= Aim =
Copy the data below word for word, leaving out the pictures.

— BEGIN Data for this exercise —

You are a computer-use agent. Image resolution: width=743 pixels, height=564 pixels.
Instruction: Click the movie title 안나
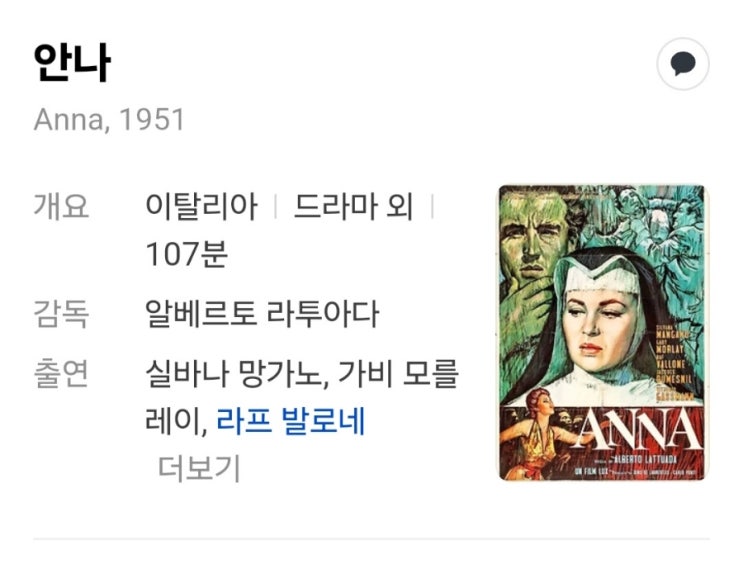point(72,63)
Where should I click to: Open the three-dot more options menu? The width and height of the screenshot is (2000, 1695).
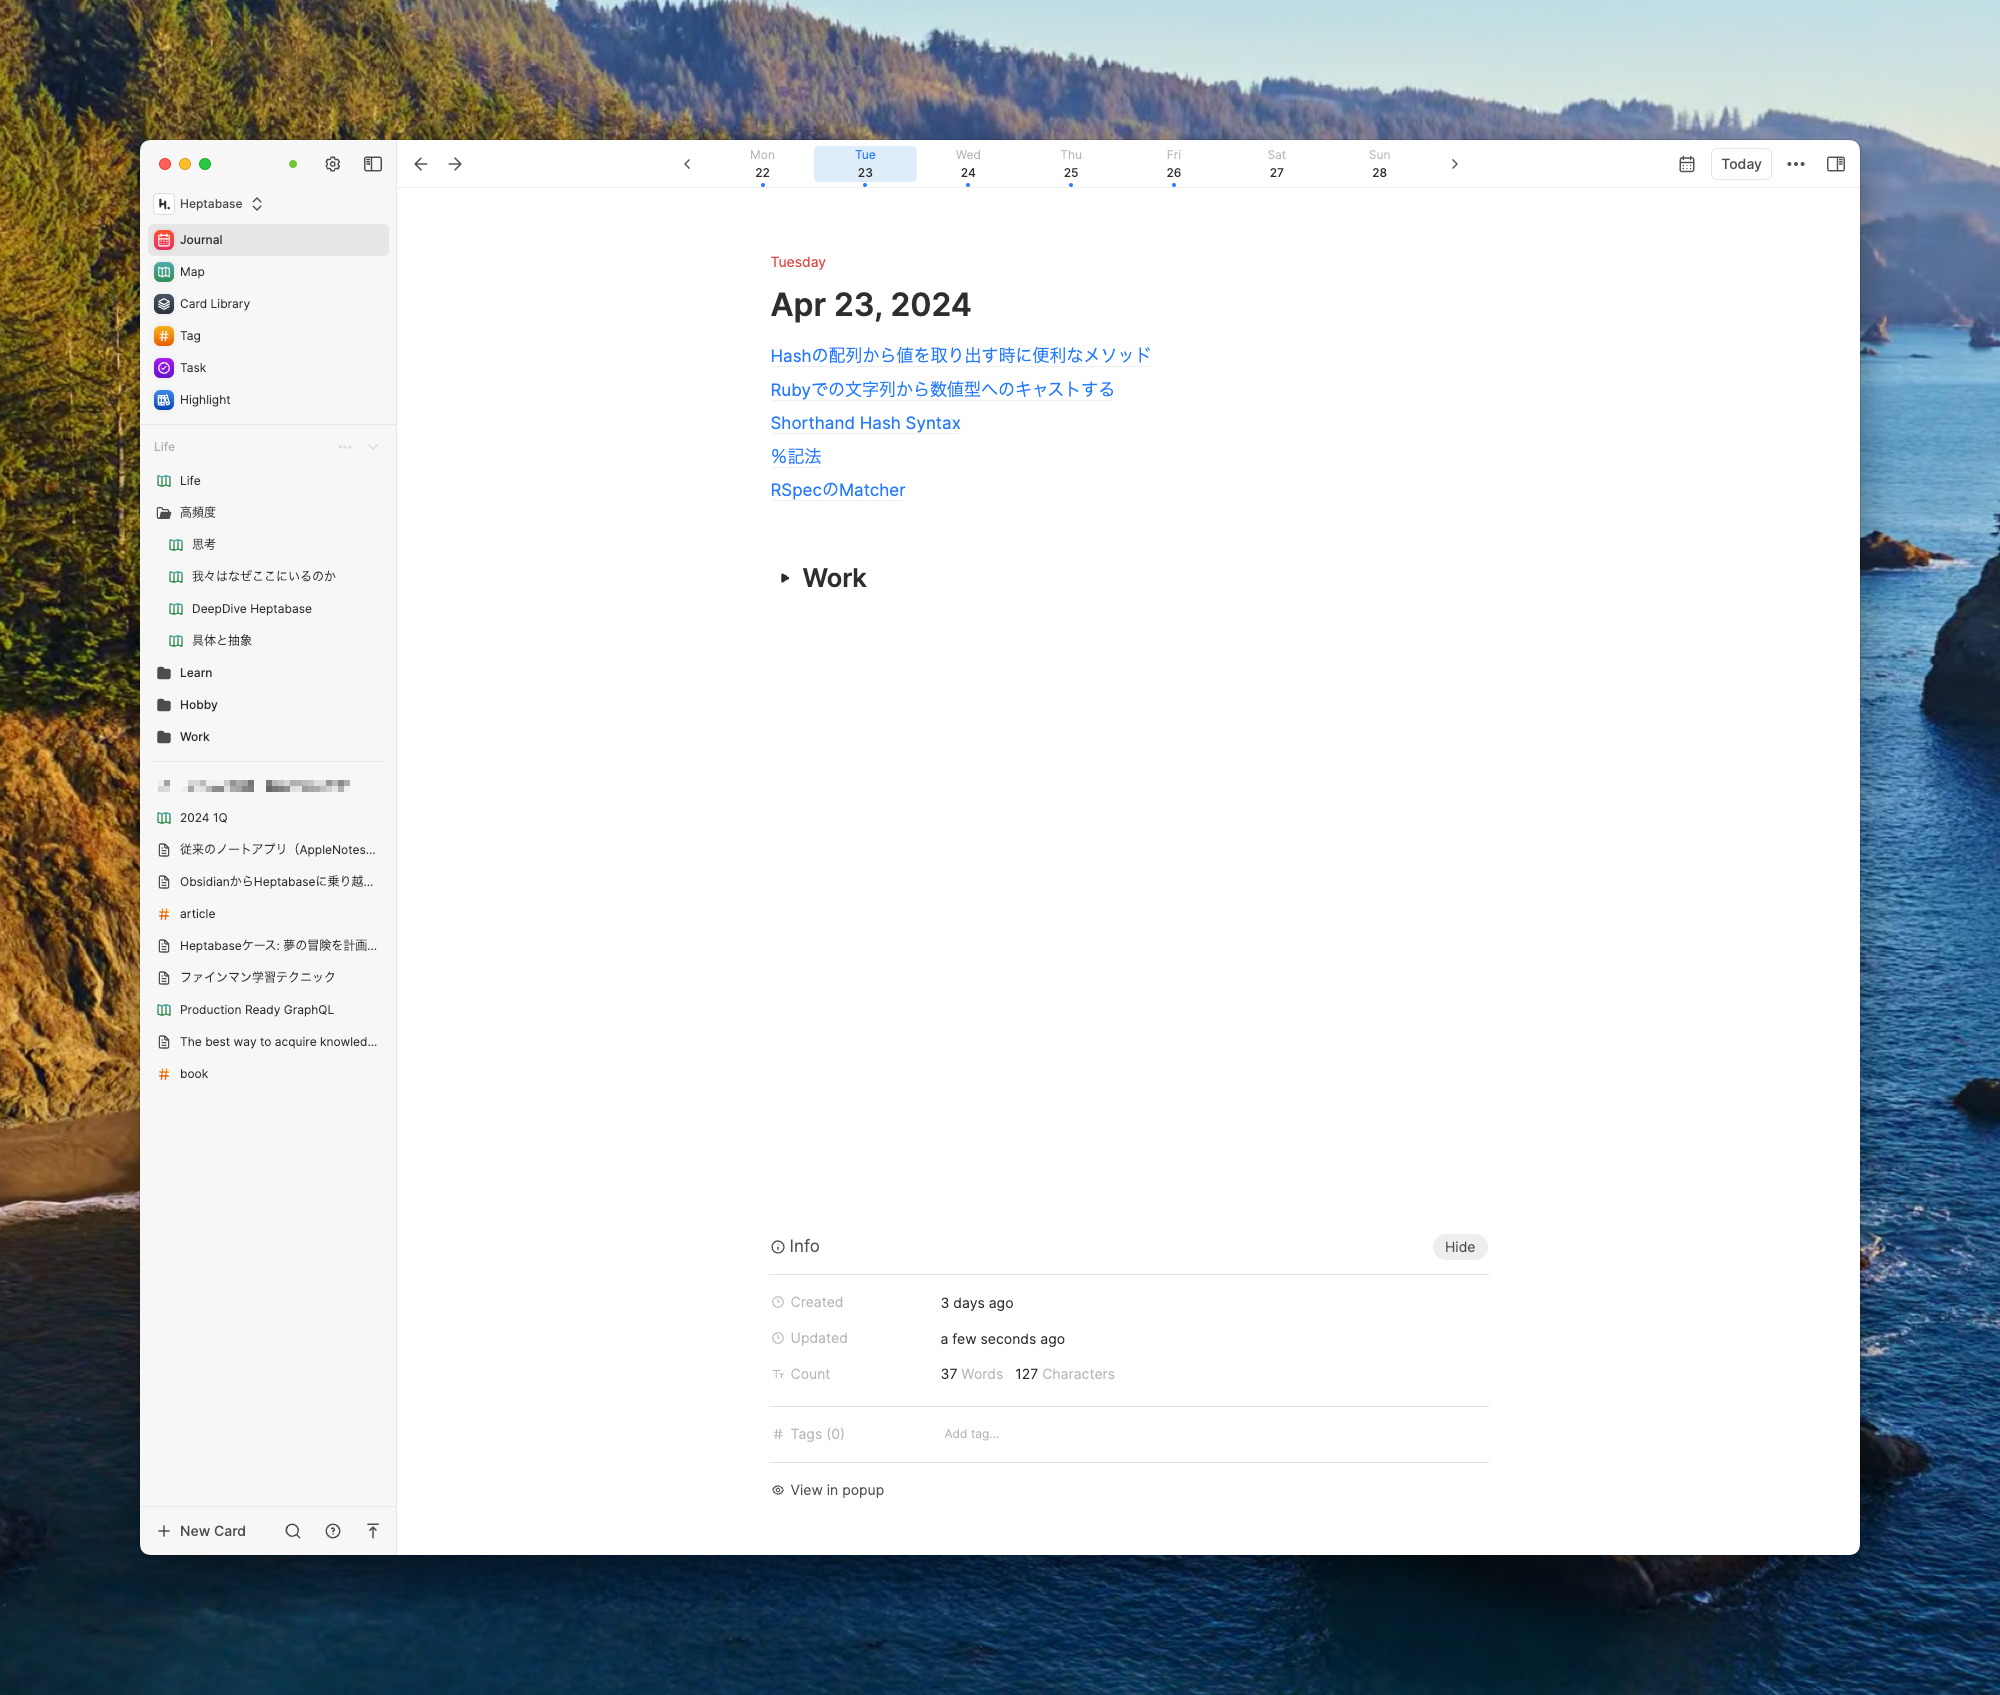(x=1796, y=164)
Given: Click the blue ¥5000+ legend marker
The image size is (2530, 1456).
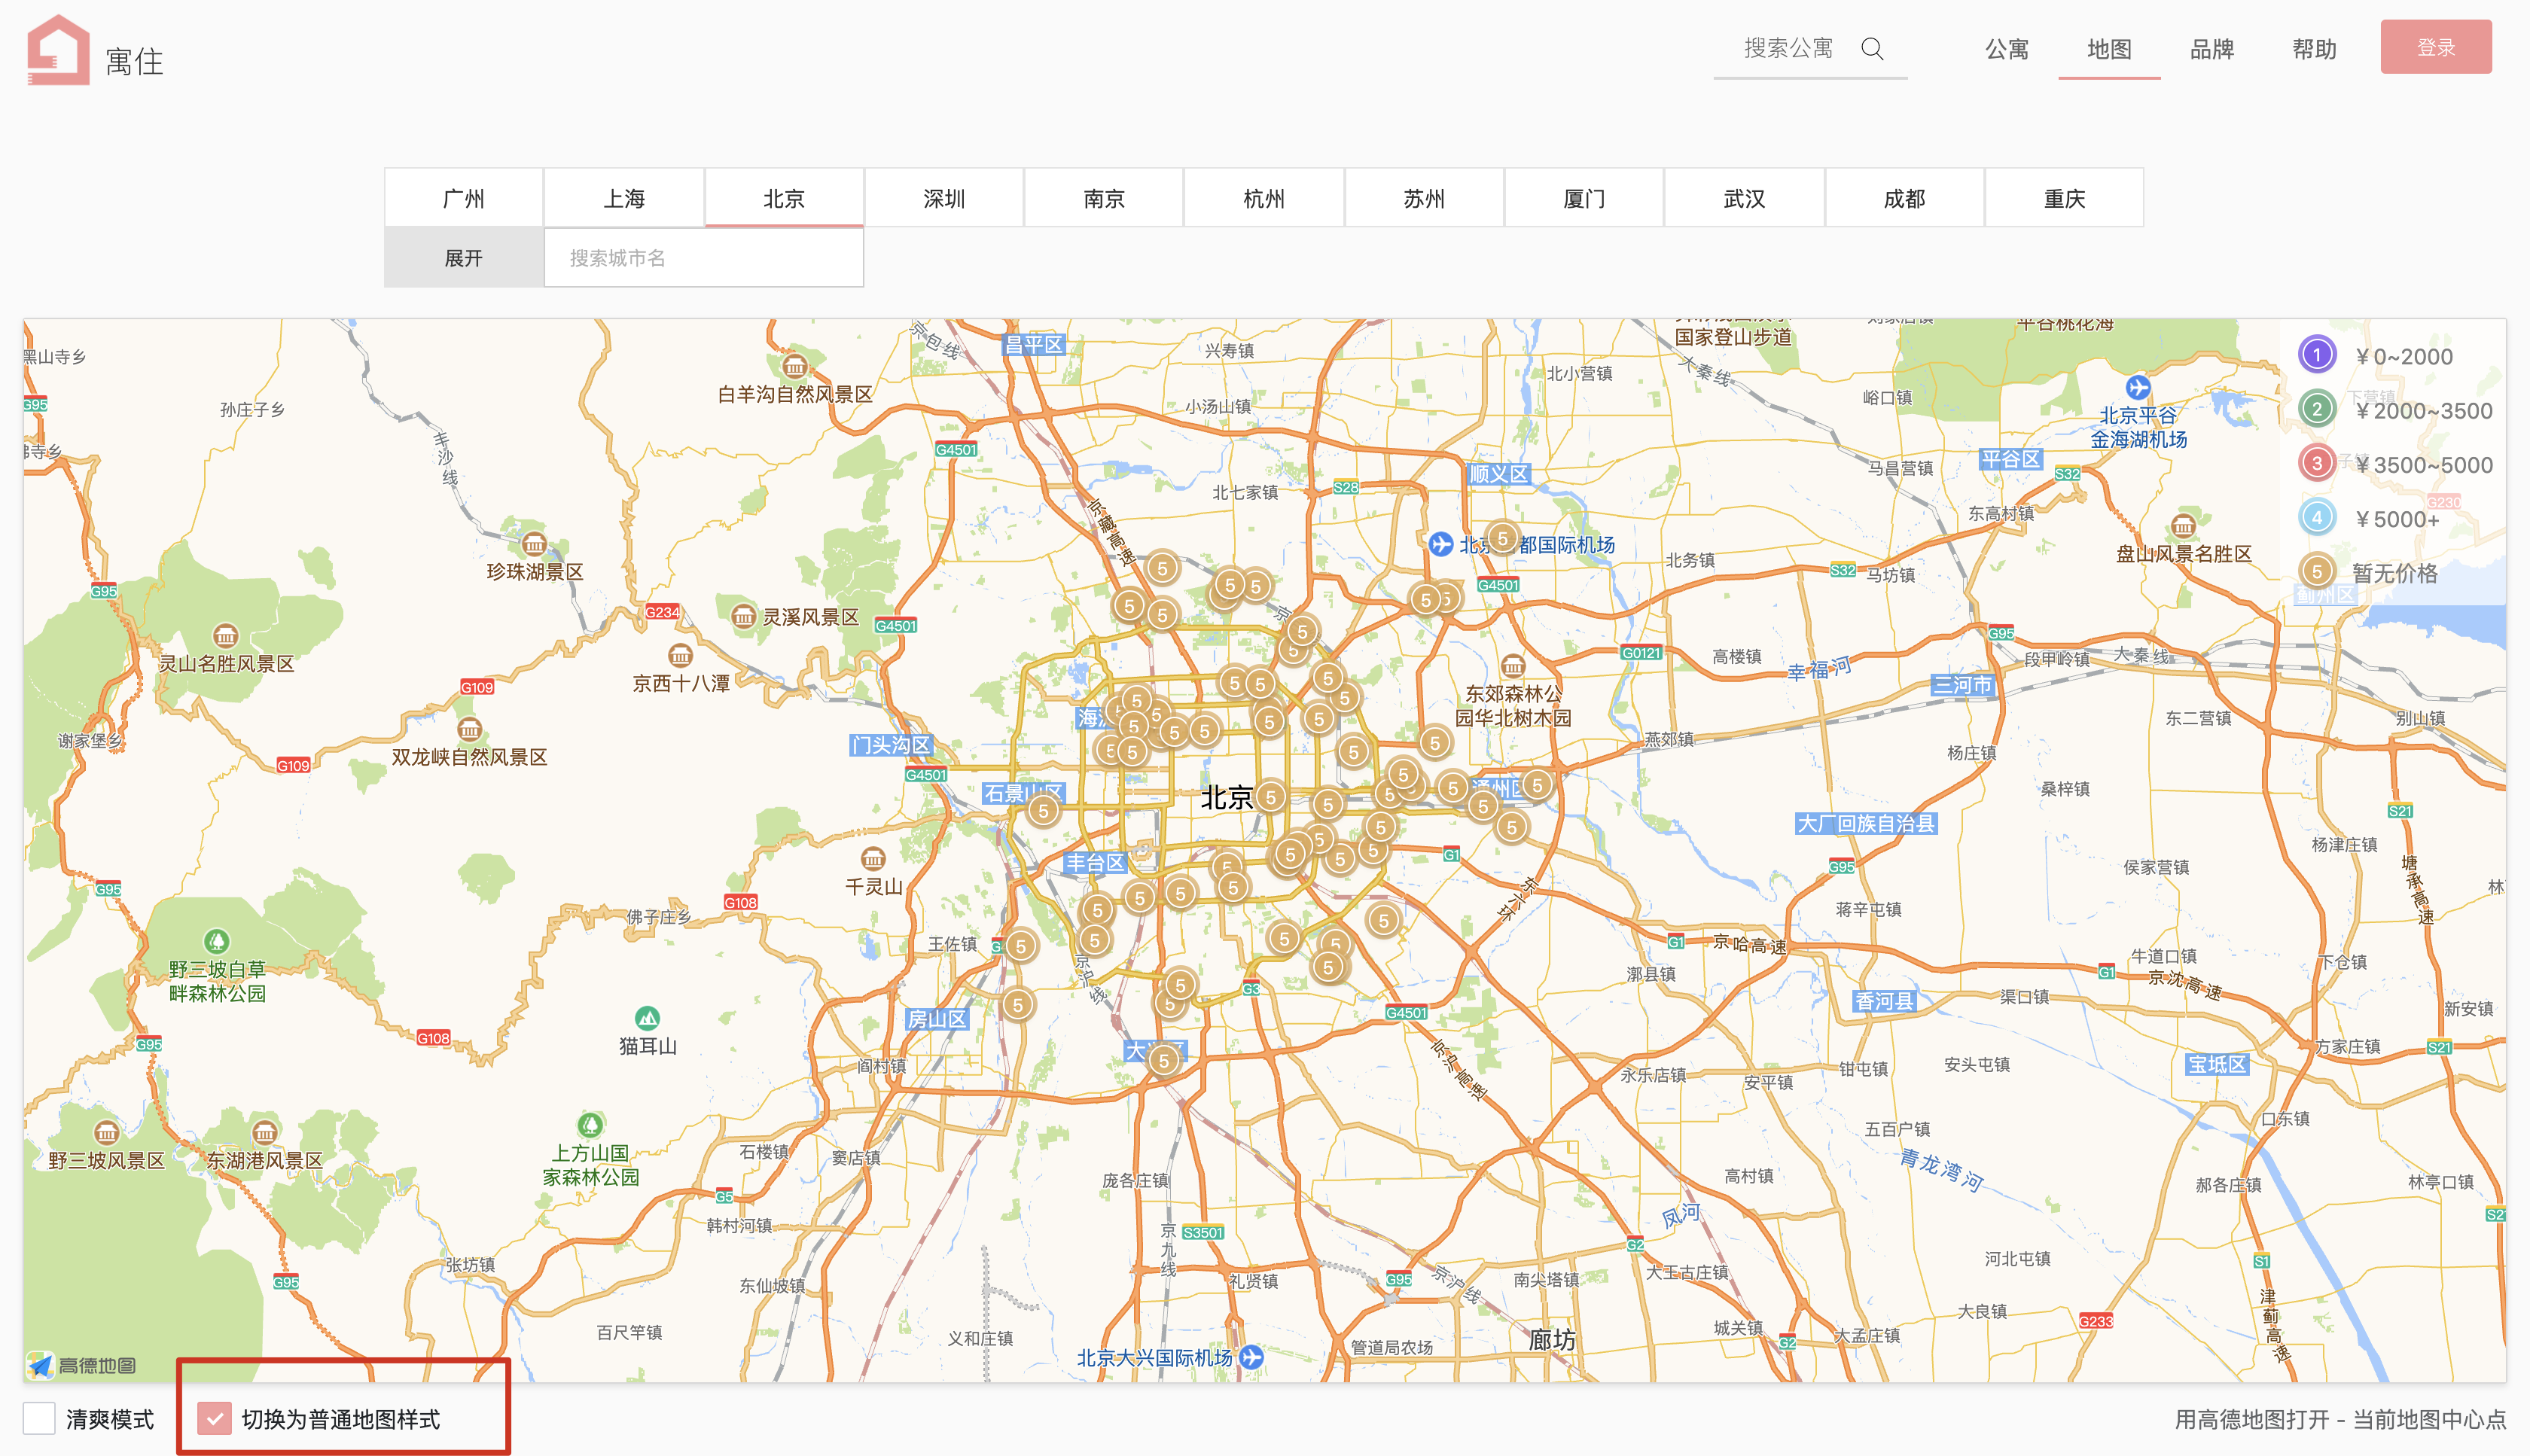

— END Data for this exercise —

= Correct answer =
You are a computer-use agent. Image resolution: width=743 pixels, height=564 pixels.
Instruction: Click the movie title 안나
point(72,63)
Where should I click to: Open the three-dot more options menu? The width and height of the screenshot is (2000, 1695).
(x=1796, y=164)
Given: Click the blue ¥5000+ legend marker
The image size is (2530, 1456).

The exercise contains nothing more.